What is needed here is an exact repetition of the records below, beginning at the line that has "This screenshot has width=1512, height=803." and stopping after the line that has "Given: Click the Resource Monitor... button".

(Beginning of Data)

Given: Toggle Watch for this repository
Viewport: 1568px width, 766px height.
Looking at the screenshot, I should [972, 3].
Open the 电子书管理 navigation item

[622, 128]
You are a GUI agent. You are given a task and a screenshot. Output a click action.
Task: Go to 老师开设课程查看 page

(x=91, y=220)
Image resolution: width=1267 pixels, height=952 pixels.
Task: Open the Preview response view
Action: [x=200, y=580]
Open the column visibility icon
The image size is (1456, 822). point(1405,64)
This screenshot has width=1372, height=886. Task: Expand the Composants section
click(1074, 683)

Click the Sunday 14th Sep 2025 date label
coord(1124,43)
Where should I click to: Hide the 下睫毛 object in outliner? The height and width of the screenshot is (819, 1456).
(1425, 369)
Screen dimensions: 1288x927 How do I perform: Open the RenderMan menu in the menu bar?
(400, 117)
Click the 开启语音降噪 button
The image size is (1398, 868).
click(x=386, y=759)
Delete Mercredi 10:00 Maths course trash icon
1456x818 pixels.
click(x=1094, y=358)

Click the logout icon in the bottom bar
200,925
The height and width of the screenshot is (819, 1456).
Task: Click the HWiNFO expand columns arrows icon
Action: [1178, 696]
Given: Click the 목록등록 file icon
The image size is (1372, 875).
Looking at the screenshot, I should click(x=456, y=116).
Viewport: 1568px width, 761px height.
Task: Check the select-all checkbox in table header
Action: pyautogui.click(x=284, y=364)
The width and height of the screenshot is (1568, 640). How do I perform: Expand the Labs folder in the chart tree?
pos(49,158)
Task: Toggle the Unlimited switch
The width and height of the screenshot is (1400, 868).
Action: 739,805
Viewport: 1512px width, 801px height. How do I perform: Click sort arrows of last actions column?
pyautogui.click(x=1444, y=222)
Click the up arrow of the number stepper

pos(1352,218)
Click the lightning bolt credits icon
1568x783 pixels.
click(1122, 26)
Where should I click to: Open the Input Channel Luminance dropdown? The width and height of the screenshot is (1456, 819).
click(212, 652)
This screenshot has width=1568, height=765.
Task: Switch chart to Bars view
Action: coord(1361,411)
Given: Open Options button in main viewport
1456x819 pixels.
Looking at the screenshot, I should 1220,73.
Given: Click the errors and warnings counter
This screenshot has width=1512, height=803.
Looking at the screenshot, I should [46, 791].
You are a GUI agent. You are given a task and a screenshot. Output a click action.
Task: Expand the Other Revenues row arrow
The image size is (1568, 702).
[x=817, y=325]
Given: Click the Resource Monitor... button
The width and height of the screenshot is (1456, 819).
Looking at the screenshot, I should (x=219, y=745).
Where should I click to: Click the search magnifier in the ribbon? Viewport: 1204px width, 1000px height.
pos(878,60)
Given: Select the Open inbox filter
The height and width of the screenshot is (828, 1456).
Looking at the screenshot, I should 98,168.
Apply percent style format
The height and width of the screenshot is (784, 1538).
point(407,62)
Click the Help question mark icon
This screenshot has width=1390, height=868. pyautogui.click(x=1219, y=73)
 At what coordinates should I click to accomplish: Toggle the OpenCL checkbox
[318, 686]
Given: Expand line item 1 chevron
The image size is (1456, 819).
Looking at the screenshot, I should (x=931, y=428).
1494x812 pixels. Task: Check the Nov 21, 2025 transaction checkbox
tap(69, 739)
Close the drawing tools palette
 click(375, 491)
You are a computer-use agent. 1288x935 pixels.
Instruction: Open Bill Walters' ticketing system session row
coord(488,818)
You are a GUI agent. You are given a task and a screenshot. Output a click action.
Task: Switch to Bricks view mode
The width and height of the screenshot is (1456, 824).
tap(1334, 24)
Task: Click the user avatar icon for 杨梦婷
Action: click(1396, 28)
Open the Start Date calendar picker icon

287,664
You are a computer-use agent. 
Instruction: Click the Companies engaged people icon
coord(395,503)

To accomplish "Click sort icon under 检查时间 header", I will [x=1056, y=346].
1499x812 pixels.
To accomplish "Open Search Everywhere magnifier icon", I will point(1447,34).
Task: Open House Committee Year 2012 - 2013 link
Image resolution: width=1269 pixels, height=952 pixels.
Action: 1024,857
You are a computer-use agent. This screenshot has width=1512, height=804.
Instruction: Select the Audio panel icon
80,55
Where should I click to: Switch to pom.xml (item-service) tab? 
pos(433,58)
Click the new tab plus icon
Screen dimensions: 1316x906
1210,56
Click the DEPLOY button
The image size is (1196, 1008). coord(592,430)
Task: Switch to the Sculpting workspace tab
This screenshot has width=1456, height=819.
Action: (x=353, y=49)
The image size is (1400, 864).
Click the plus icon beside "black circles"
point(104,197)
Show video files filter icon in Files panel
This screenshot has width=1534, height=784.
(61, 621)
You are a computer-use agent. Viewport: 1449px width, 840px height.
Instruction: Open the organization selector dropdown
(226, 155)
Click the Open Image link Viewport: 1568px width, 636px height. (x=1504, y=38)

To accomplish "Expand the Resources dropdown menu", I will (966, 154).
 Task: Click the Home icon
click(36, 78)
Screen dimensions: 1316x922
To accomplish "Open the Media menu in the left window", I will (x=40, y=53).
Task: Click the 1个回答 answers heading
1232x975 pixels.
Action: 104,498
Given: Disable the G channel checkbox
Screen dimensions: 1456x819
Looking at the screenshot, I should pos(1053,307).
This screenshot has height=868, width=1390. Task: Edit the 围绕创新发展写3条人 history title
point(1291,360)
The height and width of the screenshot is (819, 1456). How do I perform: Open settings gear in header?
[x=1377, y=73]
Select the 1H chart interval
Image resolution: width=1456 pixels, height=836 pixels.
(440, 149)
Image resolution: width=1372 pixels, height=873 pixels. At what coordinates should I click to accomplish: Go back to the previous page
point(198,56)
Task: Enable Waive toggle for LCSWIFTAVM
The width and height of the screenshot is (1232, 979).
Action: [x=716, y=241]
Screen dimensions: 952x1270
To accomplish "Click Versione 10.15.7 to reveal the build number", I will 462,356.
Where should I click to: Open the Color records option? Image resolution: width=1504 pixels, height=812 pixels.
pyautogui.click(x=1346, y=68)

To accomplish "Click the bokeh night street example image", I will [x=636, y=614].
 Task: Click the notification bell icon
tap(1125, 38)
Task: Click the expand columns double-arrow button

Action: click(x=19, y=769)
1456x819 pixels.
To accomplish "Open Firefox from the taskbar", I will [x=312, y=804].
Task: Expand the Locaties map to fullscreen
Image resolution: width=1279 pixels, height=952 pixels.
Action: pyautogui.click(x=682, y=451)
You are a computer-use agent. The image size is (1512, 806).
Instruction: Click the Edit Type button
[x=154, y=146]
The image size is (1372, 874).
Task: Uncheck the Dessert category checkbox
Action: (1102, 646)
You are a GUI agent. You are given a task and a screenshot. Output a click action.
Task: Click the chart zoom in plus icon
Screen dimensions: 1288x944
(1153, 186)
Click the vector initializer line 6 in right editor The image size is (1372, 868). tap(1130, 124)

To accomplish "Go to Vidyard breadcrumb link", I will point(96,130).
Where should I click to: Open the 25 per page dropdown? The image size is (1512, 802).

(End of Data)

_Response area_.
This screenshot has width=1512, height=803.
Looking at the screenshot, I should [46, 791].
You are a GUI agent. You are given a task and a screenshot. Output a click action.
Task: Expand the Other Revenues row arrow
The image size is (1568, 702).
[x=817, y=325]
Given: Click the Resource Monitor... button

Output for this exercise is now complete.